▸ Problem to solve
Report how many lines of the records contain the word "column". Reply with the number only.

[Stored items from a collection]
"""

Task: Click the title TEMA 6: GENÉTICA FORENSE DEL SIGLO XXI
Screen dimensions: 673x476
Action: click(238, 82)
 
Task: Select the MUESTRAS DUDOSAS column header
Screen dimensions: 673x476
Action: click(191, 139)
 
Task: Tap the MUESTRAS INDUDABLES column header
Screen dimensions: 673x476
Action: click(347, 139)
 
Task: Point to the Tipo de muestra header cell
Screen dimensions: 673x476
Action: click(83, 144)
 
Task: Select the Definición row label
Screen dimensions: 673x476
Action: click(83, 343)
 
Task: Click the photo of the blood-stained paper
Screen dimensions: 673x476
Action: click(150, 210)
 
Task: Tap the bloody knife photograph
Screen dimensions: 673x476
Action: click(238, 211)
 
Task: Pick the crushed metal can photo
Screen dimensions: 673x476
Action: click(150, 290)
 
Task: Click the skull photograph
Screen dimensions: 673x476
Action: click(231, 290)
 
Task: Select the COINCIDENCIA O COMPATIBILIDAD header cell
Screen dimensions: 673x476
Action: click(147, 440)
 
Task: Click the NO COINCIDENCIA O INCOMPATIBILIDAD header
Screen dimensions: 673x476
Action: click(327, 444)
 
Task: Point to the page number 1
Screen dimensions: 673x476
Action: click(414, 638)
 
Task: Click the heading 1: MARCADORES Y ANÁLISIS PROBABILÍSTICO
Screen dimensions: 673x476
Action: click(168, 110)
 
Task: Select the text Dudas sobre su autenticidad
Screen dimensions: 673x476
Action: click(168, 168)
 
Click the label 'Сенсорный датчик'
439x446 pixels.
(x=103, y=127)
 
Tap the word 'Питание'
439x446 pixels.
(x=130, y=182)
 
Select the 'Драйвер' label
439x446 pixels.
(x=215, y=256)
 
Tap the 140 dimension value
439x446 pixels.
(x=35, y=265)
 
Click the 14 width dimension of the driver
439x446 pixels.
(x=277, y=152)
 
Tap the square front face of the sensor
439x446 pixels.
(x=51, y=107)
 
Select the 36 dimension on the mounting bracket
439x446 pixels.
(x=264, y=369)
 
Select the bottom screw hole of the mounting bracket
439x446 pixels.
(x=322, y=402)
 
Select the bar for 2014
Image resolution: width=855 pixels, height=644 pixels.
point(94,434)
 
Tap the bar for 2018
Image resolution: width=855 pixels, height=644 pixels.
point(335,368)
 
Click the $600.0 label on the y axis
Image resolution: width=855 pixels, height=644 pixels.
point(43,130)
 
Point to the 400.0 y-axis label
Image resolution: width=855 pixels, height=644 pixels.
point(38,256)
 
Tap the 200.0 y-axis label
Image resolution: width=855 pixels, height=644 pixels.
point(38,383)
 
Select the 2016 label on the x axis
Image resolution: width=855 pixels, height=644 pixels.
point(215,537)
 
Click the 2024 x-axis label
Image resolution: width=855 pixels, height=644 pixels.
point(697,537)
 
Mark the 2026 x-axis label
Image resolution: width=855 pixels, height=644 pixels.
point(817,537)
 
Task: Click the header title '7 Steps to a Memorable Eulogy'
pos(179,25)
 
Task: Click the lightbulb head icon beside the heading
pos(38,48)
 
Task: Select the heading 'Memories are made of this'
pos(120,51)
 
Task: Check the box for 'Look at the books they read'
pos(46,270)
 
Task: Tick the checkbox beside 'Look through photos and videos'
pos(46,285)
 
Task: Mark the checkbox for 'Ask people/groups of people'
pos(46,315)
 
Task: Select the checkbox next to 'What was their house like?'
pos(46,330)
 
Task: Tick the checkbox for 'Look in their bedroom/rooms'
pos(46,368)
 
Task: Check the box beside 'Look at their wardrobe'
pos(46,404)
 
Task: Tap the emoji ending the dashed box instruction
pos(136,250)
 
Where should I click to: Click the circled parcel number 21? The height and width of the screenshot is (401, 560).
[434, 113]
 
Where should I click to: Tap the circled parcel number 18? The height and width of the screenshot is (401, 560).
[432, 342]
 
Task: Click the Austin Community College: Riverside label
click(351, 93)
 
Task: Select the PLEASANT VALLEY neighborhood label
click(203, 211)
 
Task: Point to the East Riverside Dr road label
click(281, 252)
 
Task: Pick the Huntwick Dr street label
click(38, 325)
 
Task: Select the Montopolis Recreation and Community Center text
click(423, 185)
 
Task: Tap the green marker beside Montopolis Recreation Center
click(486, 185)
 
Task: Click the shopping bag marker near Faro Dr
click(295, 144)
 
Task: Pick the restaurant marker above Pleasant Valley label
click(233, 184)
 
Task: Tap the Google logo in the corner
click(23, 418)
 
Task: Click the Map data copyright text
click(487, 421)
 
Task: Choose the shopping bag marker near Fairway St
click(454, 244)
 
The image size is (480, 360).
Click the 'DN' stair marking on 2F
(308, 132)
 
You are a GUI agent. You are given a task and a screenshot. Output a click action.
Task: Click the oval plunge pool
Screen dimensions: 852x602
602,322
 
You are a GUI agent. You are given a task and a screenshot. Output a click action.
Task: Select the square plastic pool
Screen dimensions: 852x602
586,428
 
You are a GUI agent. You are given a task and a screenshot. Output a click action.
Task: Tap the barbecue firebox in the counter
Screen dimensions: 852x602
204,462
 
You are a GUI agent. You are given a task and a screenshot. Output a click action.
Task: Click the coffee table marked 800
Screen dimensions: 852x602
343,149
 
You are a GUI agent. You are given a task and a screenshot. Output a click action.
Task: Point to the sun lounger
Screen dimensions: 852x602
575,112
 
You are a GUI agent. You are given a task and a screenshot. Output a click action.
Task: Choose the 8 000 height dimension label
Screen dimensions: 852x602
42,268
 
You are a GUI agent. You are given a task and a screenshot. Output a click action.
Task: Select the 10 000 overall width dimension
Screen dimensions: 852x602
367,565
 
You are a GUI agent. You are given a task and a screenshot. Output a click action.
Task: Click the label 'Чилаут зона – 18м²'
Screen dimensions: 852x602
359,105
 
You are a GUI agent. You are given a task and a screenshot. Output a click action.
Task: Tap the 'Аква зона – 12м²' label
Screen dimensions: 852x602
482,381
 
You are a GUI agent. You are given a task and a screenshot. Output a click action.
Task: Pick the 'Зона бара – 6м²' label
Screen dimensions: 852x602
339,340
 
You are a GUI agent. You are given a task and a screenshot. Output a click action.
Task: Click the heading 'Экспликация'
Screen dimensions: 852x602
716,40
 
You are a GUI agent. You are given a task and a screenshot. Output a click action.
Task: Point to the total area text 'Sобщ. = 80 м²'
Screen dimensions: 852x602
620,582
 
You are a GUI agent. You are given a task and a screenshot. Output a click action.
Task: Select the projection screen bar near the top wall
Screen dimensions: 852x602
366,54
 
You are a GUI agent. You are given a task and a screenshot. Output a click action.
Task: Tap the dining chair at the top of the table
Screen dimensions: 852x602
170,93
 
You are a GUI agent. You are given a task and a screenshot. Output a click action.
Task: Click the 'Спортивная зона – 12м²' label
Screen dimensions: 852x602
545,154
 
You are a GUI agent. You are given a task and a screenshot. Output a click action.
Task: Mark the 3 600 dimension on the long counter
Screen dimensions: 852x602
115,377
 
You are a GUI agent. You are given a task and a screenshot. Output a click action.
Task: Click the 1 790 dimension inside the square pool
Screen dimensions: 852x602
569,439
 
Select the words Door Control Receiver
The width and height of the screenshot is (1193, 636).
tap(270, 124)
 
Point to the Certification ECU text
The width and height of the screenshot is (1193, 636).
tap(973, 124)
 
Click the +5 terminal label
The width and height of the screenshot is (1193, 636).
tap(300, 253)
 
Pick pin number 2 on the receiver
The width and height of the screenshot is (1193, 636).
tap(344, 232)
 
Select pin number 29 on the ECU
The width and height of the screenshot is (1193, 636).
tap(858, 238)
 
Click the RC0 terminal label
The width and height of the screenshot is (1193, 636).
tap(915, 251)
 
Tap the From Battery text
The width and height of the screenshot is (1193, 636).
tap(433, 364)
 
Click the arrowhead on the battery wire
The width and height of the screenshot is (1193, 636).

"""

▸ Output
2